L'euphorie provoquée à la Maison Blanche et au Pentagone par la capture du dictateur irakien Saddam Hussein au début de la semaine sera de courte durée.
Premièrement, on ne sait pas exactement comment agir avec ce prisonnier. Il est peu probable qu'on puisse lui faire avouer la présence d'armes de destruction massive en Irak, prétexte officiel de la guerre lancée contre ce pays. Même si on y parvient, les aveux de l'ex-dictateur devront être confirmés par des faits. Mais si ces armes n'ont jamais existé ou ont été détruites, qu'est-ce qu'on doit présenter au monde?

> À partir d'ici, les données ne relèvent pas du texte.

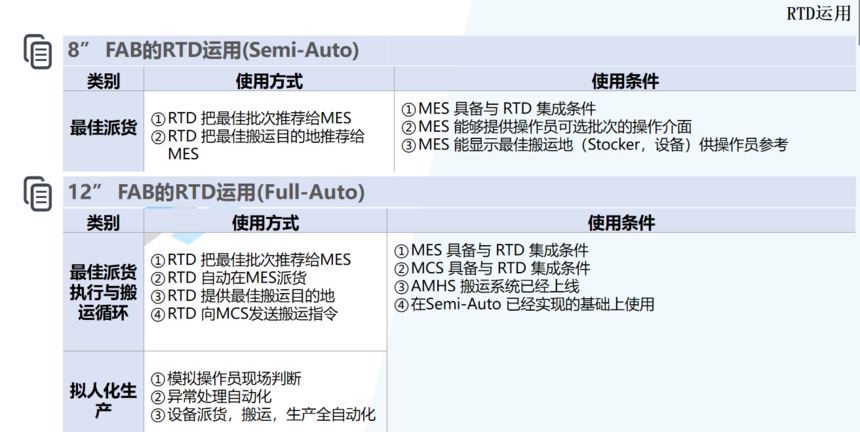Select the 最佳派货执行与搬运循环 category cell
860x432 pixels.
(x=103, y=292)
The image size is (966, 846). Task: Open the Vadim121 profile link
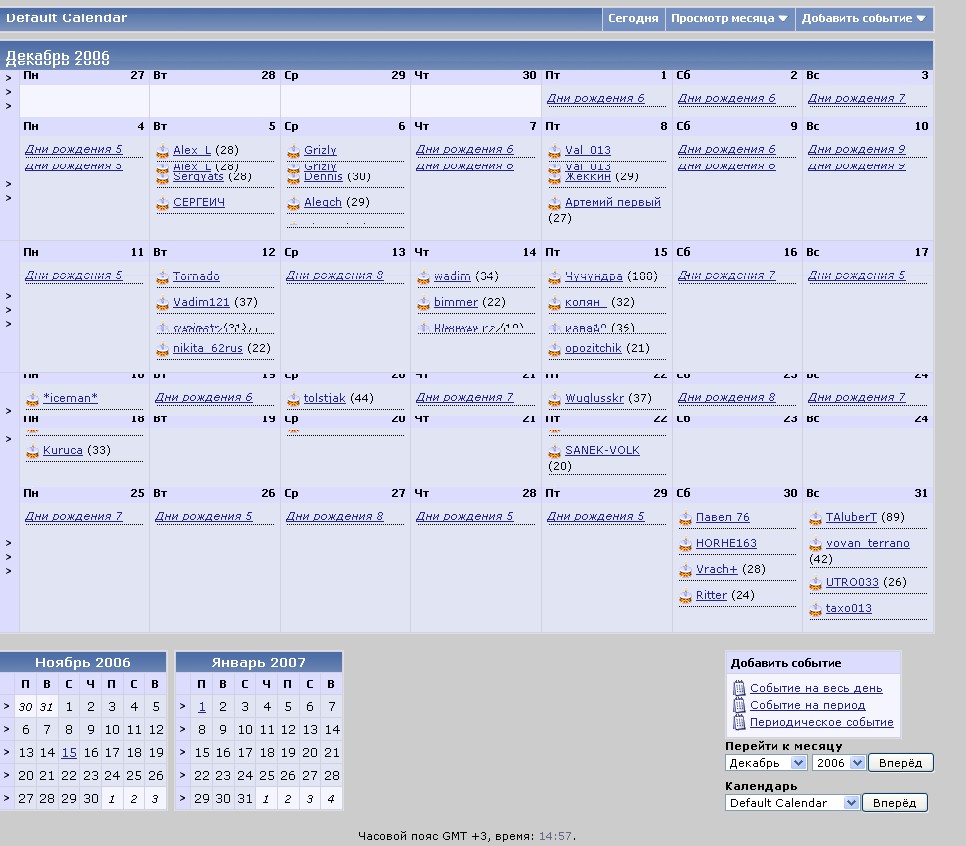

Deuxièmement, Saddam arrêté représente une trop grande charge pour les autorités américaines. Il faudra l'entretenir comme un V.I.P. et le Comité International de la Croix-Rouge (CICR) a déjà annoncé que Saddam Hussein était un prisonnier de guerre qu'il fallait traiter conformément à la convention de Genève de 1949 et cherche déjà à contrôler le respect de cette convention. Aux termes de ce document, "les conditions de logement des prisonniers de guerre seront aussi favorables que celles réservées aux troupes de la Puissance détentrice cantonnées dans la même région. Ces conditions devront tenir compte des murs et coutumes des prisonniers et ne devront, en aucun cas, être préjudiciables à leur santé". En plus, "les représailles contre les personnes sont interdites". Il est peu probable que Washington souhaite être accusé de violation grossière et intentionnelle du droit humanitaire international compte tenu des accusations formulées contre lui par certains mouvements internationaux.
Washington doit être aux petits soins pour Saddam Hussein, veiller à ce qu'il ne tombe pas gravement malade ou ne meure d'insuffisance cardiaque, de pneumonie ou d'une autre maladie typique pour son âge. Si Saddam meurt en captivité, la plupart des communautés islamistes le considéreront comme un martyr et un juste mort dans la lutte contre les infidèles. Cela ne fait pas le jeu des États-Unis ou d'autres pays occidentaux, surtout des pays où les musulmans sont nombreux. Le jugement de l'ancien tyran pose aussi beaucoup de problèmes. Ce n'est pas la question du lieu où se déroulera le procès - à Washington ou à Bagdad. Saddam Hussein a commis assez de crimes contre son peuple, les Kurdes, l'Iran et le Koweït pour être traduit devant n'importe quelle cour de justice. Mais il faudra d'abord collecter et enregistrer des milliers de témoignages, communiquer les pièces du dossier à l'accusé et lancer une procédure judiciaire avec des procureurs et des avocats. Il n'est pas évident qu'elle touche à sa fin rapidement et qu'on puisse prouver tous les chefs d'accusation avancés contre Saddam Hussein. Une chose est claire: la paix et la stabilité ne seront pas rétablies en Irak dans un avenir proche, du moins tant qu'il sera occupé par les troupes américaines et gouverné par Washington.